Entries supplied Start Marker

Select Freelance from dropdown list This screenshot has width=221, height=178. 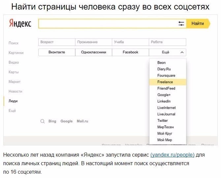165,82
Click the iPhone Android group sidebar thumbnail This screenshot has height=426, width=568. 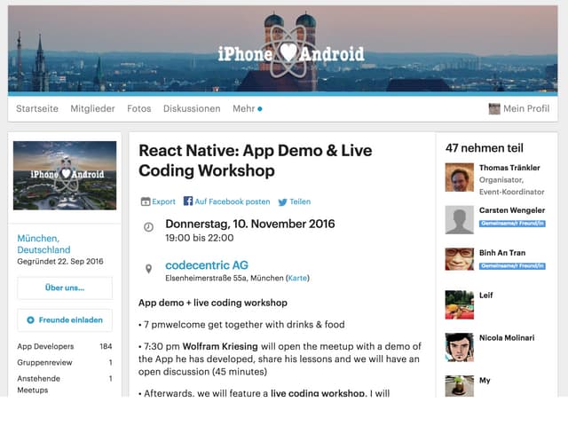tap(65, 175)
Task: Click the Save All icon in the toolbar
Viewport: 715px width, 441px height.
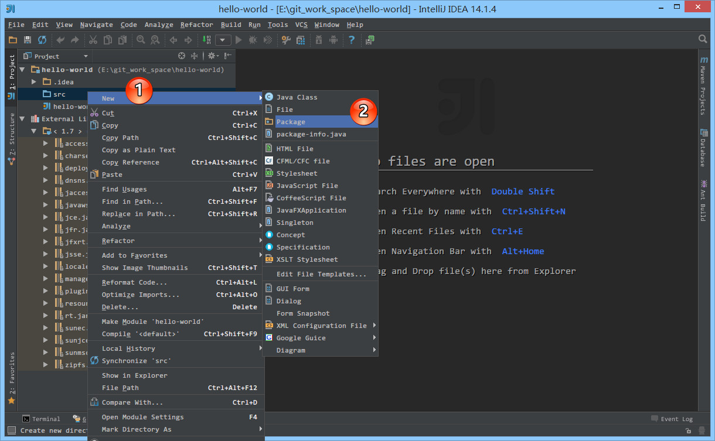Action: [x=27, y=40]
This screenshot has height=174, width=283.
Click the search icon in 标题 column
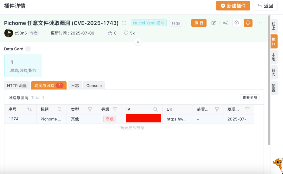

Entries supplied End Marker

Instructions to follow: How many lines in the records hold the string "icon"? The number alone is the answer.

The answer: 2